Another Teamsters representative, Tom Mari, President of Teamsters Local 25, described Uber and Lyft as “tax cheats.”

“They are getting away with highway robbery, depriving the Commonwealth of millions in tax revenue while simultaneously financing million-dollar campaigns to sidestep our laws,” he alleges.

The report concludes by calling for greater action from legislators to ensure companies are making the required contributions to sustain worker benefits and protections. “We encourage the State Legislature and Administration to enact measures enforcing full transparency of driver earnings, hours worked, and other vital employment statistics,” it proposes.
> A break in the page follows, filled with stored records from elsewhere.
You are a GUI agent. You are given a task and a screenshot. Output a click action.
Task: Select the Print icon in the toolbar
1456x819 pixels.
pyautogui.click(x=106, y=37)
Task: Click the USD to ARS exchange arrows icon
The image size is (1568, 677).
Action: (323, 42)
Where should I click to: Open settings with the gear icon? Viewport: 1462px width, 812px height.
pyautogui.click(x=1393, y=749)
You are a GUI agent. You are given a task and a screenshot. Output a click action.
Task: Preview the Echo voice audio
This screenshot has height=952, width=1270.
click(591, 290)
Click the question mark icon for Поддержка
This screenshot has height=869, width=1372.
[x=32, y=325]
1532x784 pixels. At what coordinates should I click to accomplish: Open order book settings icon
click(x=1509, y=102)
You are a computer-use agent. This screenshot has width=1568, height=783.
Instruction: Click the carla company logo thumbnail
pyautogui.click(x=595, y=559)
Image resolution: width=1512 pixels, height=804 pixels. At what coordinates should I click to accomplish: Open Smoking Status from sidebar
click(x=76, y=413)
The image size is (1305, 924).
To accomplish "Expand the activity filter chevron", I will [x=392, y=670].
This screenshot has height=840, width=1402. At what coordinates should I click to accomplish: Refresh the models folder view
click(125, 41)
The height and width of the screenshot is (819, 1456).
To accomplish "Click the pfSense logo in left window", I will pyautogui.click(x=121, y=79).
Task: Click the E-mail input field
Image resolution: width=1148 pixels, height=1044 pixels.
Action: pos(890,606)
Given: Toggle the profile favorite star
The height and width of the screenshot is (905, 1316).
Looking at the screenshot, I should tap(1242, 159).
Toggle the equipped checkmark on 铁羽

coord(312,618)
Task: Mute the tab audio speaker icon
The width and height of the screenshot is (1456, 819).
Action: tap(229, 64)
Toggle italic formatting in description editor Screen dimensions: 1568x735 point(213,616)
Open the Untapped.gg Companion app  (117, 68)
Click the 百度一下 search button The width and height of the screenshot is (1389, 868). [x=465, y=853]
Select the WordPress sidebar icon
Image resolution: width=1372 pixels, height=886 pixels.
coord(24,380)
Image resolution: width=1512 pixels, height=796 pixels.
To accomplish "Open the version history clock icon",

“A free ride for far too long” – The employee misclassification debate continues

Bills have recently been introduced to the General Court of Commonwealth in Massachusetts aimed at improving collective bargaining rights for workers at app-based companies and creating more stringent requirements for employee classification.

Moreover, in March, Massachusetts became the second state (after California) to pursue a court ruling on whether Uber and Lyft have broken labor laws through misclassification.

The complaint by Massachusetts Attorney General Maura Healey argued that the companies save millions of dollars annually by treating workers as independent contractors ineligible for unemployment or workers' compensation benefits.

“The bottom line is that Uber and Lyft have gotten a free ride for far too long,” Healey stated, speaking to AOL.

CJ Macklin, a Lyft spokesperson told AOL that the lawsuit would “eliminate work for more than 50,000 people.”

“Drivers don’t want this,” the statement added. “Most drive only a few hours a week, and they have chosen to drive using Lyft precisely because of the independence it gives them to make money in their spare time,” he wrote.

2024 has seen greater efforts from the Biden administration to clamp down on employee misclassification, with a new classification test implemented as of March 11, 2024. 

Groups including the US Chamber of Commerce filed a suit in Texas earlier in March, arguing that the US Department of Labor rule violated federal wage law.

Uber and Lyft have both said being forced to reclassify independent contractors as employees would damage their profitability, in annual reports filed with the Securities and Exchange Commission.